Isn't there an enable pin to the chip? Can that be toggled off on to maybe trigger the same behavior/reset?

Is this happening on more than one device?
 
It’s happening on many devices. I’m going to check my link-related driver code and investigate the schematics.

Is it possible that EMF can be a cause of something like this, say with power supplies that are known to have bad radiating noise? With the particular power supply I'm thinking of (I don't have the model number just now Lumipro P-200S-24-ETL), just bringing it near 3-wire LEDs makes them fail and appear to cause data to be skipped to the next pixel.
 
Last edited:
Looking at this circuit, the Teensy Ethernet kit connects the Teensy ground to the Ethernet cable. That seems to me to be vulnerable to EMC … not familiar enough with good Ethernet practice to know if that’s standard or not. I always thought it was isolated by the magnetics up to however many kV they were specced to…
 
I'll add some more info about the hardware: Teensy 4.1, Ethernet Kit (PJRC version), double-high pins into an OctoWS2811, likely unshielded Ethernet cable for both the LED outputs and the network connection.
 
If I were to build up a couple alternate adapters with different capacitors, would you be able to give them a try in these problematic applications?
 
The magjacks used with the Ethernet module have a 1000pf capacitor as well as a 75 ohm resistor in series between the cable ground and the Teensy ground. This includes both the Cetus J1B1211 and the Link-PP JPJ4012AHNL. Paul's example schematic doesn't show that cap for some reason.

Here is the schematic from the Cetus spec sheet.
1769209611166.png

EMF/EMI could definitely cause the link to drop according to AI and your LED test seems to clearly show your power supply is radiating pretty badly and a likely culprit in my opinion.

Reseating the cable will cause the link to be renegotiated. There is a 0.1uF cap between the center taps on pins 2 & 5 to Teensy ground on the Ethernet module as well as the magjack magnetics which would be disconnected from the Teensy circuit when the jumper cable is removed and would stay in circuit when the Ethernet cable is removed. I have no clue why that would make a difference from an electrical standpoint with the PHY chip.

If you do use a shielded cable just be aware that the PJRC module does not ground the shield, so it would need to be grounded on the other end. A shielded cable that isn't grounded at either end can cause other issues.
 
@KenHahn - Thanks for these notes. Maybe my driver needs to be more aware of a need for link renegotiation. Maybe this can, at least partially, be mitigated in software.

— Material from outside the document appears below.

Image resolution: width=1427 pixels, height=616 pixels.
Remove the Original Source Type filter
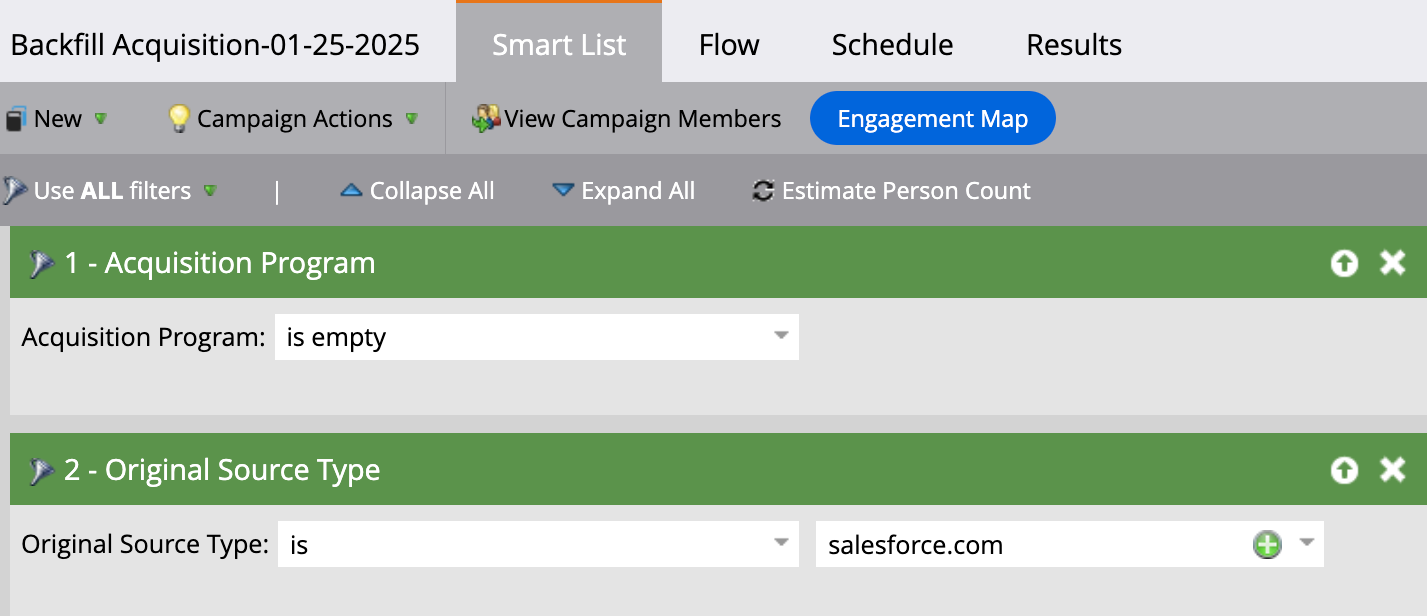point(1392,469)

@PaulStoffregen - If you have the parts, may I request 3 or 4 of them? (Or whatever you can supply, if not. I'll put them in more than one place.)
 
@KenHahn Do you know the reason why reseating the Ethernet cable won't cause auto-negotiation but reseating the ribbon cable will? I'm going through the DP83825i docs but nothing's jumping out at me.
 
I just ordered fresh PCBs from OSH Park, both the PJRC version and something very similar to SparkFun's version. I got only 3 pieces of each.
 
Update: I just added a driver_restart_auto_negotiation() function to the drivers (the Teensy 4.1 driver is the only one that does something), and I'm now calling this on link-down in the project (not in the driver). This is in the hopes that I actually get a link-down notification. Note that I haven't tried it out yet with the project. More updates forthcoming.

The gory details: That function sets bit 9 of the BMCR register to '1'. (Page 44 of the spec.)

The QNEthernet library branch is: restart-auto-neg.
 
Last edited:
Update: after implementing a call to driver_restart_auto_negotiation() when link-down is detected, the Teensy managed to stay on the network. So far. It’s a positive sign, but a few more days will tell us more.
 
Update: It's been a few days, and I haven't seen the Ethernet freeze since implementing the renegotiate-on-link-down fix. It seems to be working.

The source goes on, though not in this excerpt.